VERTEX PHARMACEUTICALS INCORPORATED
Notes to Condensed Consolidated Financial Statements
(unaudited)
CRISPR Therapeutics AG
In October 2015, the Company entered into a strategic collaboration, option and license agreement (the "CRISPR Agreement") with CRISPR Therapeutics AG and its affiliates ("CRISPR") to collaborate on the discovery and development of potential new treatments aimed at the underlying genetic causes of human diseases using CRISPR-Cas9 gene editing technology. The Company has the exclusive right to license up to six CRISPR-Cas9-based targets. In connection with the CRISPR Agreement, the Company made an upfront payment to CRISPR of $75.0 million and a $30.0 million investment in CRISPR pursuant to a convertible loan agreement that converted into preferred stock in January 2016. The Company expensed $75.0 million to research and development, and the $30.0 million investment was recorded at cost and is classified as a long-term asset on the Company’s condensed consolidated balance sheet. In the second quarter of 2016, the Company made an additional preferred stock investment in CRISPR of approximately $3.1 million. In connection with CRISPR's initial public offering in October 2016, the Company made an additional $10 million common share investment in CRISPR and the Company's preferred stock investment in CRISPR converted into common shares.

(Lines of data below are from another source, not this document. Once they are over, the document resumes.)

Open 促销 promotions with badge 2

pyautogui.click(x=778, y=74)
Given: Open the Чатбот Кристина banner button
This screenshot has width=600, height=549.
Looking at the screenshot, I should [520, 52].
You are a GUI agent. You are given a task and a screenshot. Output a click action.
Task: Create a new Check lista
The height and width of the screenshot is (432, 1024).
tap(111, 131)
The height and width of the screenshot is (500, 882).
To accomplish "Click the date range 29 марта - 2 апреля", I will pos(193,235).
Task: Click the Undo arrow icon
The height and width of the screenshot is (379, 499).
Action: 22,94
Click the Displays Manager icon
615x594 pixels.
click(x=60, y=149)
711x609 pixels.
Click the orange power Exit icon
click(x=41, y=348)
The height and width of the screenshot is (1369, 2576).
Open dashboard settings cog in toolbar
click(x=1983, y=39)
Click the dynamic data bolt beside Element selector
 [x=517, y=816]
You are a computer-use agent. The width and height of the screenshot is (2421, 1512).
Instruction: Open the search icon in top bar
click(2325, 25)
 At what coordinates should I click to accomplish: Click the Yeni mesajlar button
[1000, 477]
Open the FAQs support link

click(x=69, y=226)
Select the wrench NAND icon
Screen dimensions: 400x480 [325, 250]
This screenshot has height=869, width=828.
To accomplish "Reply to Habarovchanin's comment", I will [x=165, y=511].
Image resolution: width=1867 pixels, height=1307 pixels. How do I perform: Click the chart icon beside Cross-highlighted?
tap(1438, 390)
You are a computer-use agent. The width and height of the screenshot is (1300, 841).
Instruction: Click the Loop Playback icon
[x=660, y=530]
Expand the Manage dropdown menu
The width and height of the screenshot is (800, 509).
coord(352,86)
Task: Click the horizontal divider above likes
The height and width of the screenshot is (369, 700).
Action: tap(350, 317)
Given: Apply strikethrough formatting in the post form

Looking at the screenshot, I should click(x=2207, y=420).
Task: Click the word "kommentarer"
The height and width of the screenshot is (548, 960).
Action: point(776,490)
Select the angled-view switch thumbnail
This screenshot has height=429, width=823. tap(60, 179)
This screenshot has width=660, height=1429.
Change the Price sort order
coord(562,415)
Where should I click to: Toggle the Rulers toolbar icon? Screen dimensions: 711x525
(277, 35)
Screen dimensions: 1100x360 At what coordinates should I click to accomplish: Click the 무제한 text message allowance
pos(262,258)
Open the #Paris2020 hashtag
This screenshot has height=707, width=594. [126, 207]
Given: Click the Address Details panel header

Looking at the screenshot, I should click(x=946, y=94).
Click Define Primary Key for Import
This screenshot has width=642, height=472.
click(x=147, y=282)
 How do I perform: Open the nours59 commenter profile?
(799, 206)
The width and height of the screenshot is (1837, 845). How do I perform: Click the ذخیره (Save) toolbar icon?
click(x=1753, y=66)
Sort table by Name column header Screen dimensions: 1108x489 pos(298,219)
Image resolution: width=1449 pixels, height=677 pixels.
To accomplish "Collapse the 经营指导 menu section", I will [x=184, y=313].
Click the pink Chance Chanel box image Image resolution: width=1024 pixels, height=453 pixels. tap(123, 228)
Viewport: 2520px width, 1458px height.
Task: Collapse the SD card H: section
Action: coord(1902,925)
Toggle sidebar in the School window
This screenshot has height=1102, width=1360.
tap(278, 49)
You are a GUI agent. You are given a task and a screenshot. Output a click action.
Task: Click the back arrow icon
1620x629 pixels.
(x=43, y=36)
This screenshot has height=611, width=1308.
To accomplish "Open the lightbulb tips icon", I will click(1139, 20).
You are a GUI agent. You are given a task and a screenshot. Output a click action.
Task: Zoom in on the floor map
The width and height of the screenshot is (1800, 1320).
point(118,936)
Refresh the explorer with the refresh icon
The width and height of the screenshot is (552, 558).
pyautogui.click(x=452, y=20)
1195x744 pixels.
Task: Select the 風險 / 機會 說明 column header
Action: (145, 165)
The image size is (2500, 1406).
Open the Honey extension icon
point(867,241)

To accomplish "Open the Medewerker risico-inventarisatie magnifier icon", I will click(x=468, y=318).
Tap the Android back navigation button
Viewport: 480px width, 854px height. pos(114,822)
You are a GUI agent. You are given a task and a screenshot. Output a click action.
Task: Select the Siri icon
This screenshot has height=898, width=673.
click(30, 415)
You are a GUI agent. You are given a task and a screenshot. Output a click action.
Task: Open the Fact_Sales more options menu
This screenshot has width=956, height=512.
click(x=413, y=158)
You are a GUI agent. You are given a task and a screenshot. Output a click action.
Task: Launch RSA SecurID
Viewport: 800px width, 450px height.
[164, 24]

The Company will fund all of the discovery activities conducted pursuant to the CRISPR Agreement. For potential hemoglobinapathy treatments, including treatments for sickle cell disease, the Company and CRISPR will share equally all research and development costs and worldwide revenues. For other targets that the Company elects to license, the Company would lead all development and global commercialization activities. For each of up to six targets that the Company elects to license, other than hemoglobinapathy targets, CRISPR has the potential to receive up to $420.0 million in development, regulatory and commercial milestones and royalties on net product sales.
The Company may terminate the CRISPR Agreement upon 90 days’ notice to CRISPR prior to any product receiving marketing approval or upon 270 days’ notice after a product has received marketing approval. The CRISPR Agreement also may be terminated by either party for a material breach by the other, subject to notice and cure provisions. Unless earlier terminated, the CRISPR Agreement will continue in effect until the expiration of the Company's payment obligations under the CRISPR Agreement.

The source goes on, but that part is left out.